作者
Jessica Sook Yuin Ho,Matthew Angel,Yixuan Ma,Elizabeth Sloan,Guojun Wang,Carles Martínez-Romero,Marta Alenquer,Vladimir Roudko,Liliane Chung,Simin Zheng,Max W. Chang,Yesai Fstkchyan,Sara Clohisey,Adam M. Dinan,James P. Gibbs,Robert J. Gifford,Rong Shen,Quan Gu,Nerea Irigoyen,Laura Campisi,Cheng Huang,Nan Zhao,Joshua D. Jones,Ingeborg van Knippenberg,Zeyu Zhu,Natasha Moshkina,Léa Meyer,Justine Noel,Zuleyma Peralta,Veronica V. Rezelj,Robyn M. Kaake,Brad R. Rosenberg,Bo Wang,Jiajie Wei,Slobodan Paessler,Helen M. Wise,Jeffrey R. Johnson,Alessandro Vannini,Maria João Amorim,J Kenneth Baillie,Emily R. Miraldi,Christopher Benner,Ian Brierley,Paul Digard,Marta Łuksza,Andrew E. Firth,Nevan J. Krogan,Benjamin Greenbaum,Megan K. L. MacLeod,Harm van Bakel,Adolfo García-Sastre,Jonathan W. Yewdell,Edward C. Hutchinson,Ivan Marazzi
摘要
RNA viruses are a major human health threat. The life cycles of many highly pathogenic RNA viruses like influenza A virus (IAV) and Lassa virus depends on host mRNA, because viral polymerases cleave 5'-m7G-capped host transcripts to prime viral mRNA synthesis (cap-snatching). We hypothesized that start codons within cap-snatched host transcripts could generate chimeric human-viral mRNAs with coding potential. We report the existence of this mechanism of gene origination, which we named start-snatching.

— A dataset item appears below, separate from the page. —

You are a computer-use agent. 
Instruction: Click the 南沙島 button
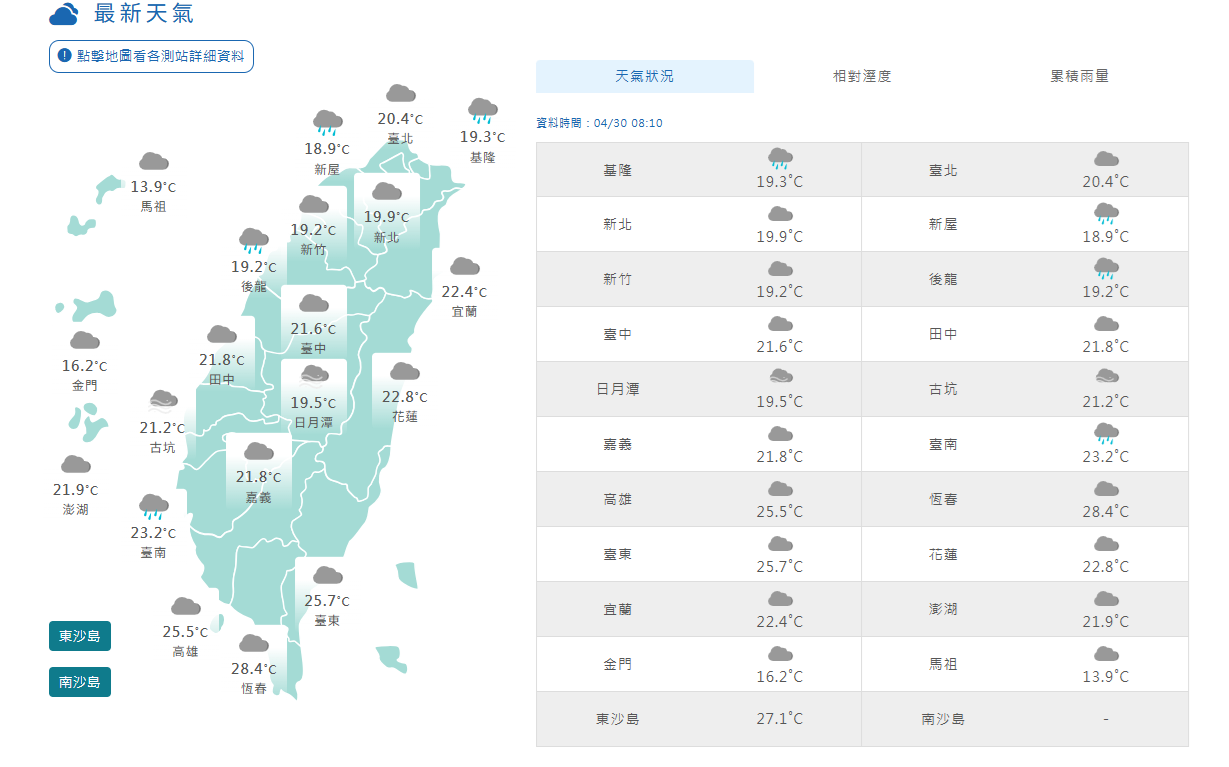coord(80,682)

Depending on the reading frame, start-snatching allows the translation of host and viral untranslated regions (UTRs) to create N-terminally extended viral proteins or entirely novel polypeptides by genetic overprinting. We show that both types of chimeric proteins are made in IAV-infected cells, generate T cell responses, and contribute to virulence. Our results indicate that during infection with IAV, and likely a multitude of other human, animal and plant viruses, a host-dependent mechanism allows the genesis of hybrid genes.